During the 2016 presidential election, Facebook allegedly served as an outlet for fake news that potentially influenced the election results. Initially, Mark Zuckerberg refuted this assessment; however, he quickly realized it was his responsibility to accept blame for the spread of fake news via Facebook, as it is his company and he is the leader. Zuckerberg took ownership of the issue. He quickly enacted policies to set the direction to drive accurate news sharing on Facebook and has set into motion a collaborative effort with local media outlets.
I’m certain Mark Zuckerberg could have easily pointed fingers within his team and deflected blame to a very senior level Facebook employee. But he didn’t, and that’s how leaders behave.
What does this do? It demonstrates that leadership is not going to throw the team under the bus at the first sign of resistance or difficulty. This gives your team the confidence they need to continue pursuing their goals relentlessly and the motivation they need to work harder to achieve them. It looks a lot like this:
Which brings us to the fifth and final truism:
5. Deflect credit.
Seems unfair, especially if we’re going to accept blame, right? But too often, management receives credit for the hard work and success of their team. Good leaders deflect this credit and point out the contributions and achievements of their team members who enabled the success of the whole.
In 2016, Jeff Bezos, founder of Amazon, said he was considering writing a memoir some day for this reason:
One of the reasons I might do it is because there are so many people throughout our history who deserve more credit than they've gotten. And I could make sure that I dished out that credit.
A good leader is constantly looking for ways to reward their team for hard work and results. Giving credit publicly and among the team is a fantastic way to continually show appreciation for your team’s efforts.

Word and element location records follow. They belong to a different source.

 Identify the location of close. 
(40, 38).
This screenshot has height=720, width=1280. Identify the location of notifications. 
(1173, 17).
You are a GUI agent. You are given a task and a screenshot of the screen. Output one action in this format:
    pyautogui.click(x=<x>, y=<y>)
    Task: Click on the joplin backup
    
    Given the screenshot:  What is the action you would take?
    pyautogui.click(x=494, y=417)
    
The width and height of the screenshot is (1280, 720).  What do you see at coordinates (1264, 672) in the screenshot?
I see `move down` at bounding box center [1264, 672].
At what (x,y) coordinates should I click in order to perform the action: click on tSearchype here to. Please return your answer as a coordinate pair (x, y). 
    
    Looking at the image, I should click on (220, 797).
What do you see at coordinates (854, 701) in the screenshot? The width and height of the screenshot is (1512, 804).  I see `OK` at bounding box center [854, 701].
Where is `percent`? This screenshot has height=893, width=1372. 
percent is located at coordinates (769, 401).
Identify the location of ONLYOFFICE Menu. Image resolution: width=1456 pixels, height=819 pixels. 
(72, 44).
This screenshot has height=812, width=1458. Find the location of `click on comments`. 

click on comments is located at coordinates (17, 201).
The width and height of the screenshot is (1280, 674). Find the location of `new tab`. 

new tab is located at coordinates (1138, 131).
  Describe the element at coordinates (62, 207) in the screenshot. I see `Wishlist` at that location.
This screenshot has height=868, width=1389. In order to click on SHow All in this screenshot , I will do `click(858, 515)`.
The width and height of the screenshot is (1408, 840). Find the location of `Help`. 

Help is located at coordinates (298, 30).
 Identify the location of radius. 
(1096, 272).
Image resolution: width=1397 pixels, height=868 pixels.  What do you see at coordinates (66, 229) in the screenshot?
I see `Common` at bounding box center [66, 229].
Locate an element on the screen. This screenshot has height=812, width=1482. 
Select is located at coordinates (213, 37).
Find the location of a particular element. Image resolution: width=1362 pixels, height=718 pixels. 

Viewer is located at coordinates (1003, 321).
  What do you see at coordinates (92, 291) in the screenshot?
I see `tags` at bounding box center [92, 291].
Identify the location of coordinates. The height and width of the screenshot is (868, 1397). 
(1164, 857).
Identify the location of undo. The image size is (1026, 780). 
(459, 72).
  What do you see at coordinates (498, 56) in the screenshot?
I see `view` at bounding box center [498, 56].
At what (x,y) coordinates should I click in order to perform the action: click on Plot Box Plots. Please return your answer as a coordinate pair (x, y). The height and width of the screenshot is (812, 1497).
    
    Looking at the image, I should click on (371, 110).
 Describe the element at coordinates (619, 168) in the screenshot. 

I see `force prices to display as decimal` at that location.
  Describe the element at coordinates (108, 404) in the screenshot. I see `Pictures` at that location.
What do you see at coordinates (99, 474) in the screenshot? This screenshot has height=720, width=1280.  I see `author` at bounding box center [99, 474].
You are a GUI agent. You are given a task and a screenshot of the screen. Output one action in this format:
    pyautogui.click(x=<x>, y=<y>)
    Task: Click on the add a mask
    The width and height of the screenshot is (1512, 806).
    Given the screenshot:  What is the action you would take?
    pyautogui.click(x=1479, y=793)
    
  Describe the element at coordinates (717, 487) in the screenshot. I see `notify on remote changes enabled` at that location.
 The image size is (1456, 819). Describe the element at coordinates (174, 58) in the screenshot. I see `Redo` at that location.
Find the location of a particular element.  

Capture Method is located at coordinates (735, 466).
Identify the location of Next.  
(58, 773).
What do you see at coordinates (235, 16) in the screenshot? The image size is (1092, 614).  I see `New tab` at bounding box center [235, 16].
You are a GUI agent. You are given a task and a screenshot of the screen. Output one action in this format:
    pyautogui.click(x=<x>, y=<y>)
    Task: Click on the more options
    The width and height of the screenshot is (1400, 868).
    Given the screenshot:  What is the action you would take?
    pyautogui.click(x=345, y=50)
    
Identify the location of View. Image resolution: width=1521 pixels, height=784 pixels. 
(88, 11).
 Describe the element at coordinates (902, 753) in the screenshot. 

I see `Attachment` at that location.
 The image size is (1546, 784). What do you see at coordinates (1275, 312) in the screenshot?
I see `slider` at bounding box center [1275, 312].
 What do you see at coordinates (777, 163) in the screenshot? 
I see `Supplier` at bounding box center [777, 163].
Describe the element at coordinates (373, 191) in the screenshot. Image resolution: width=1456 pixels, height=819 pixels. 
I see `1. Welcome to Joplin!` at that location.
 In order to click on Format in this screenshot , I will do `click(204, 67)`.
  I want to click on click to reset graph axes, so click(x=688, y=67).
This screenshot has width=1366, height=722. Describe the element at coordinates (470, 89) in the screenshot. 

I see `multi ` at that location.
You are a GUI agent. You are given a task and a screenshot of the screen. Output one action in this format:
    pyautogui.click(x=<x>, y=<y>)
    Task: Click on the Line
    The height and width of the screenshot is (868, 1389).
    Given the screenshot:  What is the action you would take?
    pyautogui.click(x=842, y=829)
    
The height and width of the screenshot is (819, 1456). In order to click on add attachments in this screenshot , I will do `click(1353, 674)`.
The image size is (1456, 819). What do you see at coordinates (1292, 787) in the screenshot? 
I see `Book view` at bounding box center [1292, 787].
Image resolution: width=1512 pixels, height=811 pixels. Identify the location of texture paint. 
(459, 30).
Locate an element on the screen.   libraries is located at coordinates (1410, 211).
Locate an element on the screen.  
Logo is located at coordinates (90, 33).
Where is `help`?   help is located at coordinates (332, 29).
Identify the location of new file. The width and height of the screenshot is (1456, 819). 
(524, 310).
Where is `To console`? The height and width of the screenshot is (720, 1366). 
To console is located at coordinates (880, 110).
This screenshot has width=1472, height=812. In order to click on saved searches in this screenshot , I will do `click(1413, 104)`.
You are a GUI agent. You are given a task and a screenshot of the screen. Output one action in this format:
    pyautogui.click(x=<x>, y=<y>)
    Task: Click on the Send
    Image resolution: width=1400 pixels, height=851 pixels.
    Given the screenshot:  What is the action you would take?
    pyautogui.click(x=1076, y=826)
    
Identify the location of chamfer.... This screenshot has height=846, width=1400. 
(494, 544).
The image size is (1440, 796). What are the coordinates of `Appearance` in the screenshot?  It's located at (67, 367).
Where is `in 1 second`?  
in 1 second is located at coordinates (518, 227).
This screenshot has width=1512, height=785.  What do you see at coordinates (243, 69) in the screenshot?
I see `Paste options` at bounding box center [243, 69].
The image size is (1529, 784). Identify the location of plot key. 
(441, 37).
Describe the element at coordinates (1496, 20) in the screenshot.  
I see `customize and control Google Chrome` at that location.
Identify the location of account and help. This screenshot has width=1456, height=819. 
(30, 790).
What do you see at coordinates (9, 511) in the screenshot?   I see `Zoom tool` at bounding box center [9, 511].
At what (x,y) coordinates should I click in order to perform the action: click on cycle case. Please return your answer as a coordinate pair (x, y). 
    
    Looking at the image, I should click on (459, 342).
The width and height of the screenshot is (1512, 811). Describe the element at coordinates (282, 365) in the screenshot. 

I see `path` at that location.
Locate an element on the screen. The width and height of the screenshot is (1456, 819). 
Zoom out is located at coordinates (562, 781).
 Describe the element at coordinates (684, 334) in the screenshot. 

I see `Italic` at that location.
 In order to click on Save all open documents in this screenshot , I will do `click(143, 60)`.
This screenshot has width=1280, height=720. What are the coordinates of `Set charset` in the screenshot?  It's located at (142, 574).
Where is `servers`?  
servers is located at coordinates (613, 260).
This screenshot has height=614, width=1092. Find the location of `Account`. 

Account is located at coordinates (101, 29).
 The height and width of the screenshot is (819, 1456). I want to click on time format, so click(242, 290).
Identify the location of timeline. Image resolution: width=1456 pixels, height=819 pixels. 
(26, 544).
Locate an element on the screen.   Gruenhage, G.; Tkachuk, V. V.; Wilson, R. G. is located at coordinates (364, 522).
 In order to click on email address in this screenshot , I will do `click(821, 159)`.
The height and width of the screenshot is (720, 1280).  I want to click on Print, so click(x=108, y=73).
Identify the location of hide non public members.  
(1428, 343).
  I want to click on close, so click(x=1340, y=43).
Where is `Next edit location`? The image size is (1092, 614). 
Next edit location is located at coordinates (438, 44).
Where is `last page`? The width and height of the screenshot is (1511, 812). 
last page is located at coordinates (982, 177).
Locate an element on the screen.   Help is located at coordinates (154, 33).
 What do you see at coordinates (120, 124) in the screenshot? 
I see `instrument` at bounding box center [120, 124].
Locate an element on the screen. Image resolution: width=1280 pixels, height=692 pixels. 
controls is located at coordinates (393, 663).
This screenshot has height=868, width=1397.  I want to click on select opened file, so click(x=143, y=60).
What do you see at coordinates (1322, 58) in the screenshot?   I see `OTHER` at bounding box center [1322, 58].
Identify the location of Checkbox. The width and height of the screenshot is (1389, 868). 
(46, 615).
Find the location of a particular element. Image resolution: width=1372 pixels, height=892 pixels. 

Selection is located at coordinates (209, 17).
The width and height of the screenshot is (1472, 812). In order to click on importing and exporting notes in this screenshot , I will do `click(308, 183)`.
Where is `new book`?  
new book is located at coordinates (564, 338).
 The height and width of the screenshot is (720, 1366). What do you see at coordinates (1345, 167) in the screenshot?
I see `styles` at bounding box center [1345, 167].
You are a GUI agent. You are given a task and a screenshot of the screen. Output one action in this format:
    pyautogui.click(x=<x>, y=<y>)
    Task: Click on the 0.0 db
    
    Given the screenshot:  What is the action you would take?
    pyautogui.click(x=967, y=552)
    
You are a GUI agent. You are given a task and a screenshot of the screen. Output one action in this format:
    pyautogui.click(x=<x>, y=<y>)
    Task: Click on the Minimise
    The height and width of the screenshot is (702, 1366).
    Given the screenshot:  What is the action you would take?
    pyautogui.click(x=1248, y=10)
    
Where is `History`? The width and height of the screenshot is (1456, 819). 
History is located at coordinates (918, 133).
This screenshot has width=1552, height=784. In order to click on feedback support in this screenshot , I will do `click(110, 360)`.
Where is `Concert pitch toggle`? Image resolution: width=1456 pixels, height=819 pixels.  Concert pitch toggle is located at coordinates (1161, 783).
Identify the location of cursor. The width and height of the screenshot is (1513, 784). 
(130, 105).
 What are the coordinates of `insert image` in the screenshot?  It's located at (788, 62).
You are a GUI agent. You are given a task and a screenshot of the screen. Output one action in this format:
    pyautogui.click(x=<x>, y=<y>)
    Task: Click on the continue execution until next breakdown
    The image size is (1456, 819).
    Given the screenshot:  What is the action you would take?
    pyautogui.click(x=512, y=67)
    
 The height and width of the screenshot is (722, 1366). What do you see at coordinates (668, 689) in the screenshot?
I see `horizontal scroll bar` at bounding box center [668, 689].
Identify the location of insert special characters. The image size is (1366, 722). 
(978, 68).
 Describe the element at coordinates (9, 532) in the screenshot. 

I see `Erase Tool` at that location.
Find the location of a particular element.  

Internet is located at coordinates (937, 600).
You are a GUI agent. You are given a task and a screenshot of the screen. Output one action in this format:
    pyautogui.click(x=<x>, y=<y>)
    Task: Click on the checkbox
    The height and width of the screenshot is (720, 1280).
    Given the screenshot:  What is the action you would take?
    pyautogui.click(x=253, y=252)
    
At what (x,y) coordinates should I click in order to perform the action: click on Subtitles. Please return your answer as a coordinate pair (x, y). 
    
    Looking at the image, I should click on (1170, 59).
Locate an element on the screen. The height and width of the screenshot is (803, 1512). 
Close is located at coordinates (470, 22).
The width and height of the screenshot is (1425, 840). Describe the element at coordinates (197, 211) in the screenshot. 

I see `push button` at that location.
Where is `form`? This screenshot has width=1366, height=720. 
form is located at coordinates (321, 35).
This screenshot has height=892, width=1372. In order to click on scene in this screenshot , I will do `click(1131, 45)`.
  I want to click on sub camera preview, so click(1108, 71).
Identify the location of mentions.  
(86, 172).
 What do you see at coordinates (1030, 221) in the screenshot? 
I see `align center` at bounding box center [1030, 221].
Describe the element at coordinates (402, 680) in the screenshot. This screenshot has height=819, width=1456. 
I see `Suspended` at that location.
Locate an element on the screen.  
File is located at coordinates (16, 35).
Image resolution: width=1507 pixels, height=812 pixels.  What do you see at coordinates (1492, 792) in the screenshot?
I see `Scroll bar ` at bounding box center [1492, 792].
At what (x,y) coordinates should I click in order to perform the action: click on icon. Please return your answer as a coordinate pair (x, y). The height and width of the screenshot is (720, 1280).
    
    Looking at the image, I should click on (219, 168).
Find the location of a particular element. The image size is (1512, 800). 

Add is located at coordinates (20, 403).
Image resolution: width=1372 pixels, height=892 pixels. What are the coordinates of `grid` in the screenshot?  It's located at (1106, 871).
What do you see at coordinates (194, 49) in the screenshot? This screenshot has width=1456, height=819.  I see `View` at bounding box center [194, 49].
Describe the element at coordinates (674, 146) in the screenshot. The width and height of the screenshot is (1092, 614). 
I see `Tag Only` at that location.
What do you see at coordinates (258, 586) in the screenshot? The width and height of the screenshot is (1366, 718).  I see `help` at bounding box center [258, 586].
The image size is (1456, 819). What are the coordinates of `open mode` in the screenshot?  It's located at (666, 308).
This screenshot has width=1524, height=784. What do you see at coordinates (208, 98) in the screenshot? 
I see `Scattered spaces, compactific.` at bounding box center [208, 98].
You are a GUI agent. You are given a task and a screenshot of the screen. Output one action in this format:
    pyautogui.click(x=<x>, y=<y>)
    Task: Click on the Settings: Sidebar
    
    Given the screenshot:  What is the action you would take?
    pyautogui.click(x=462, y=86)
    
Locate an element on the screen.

At the end of the day, though, execution comes down to making a call you believe is best for your team. There simply isn't one playbook. Not only that, but every team is different. My experience as a team leader for a Marine Reconnaissance Team was much different than leading a team of IT consultants at a firm out west—the skills, objectives, personalities, culture, required learning and team composition were much different. Consider your mission, what your team needs to do and how you can all get there together. Then execute, taking cues from other leaders along the way!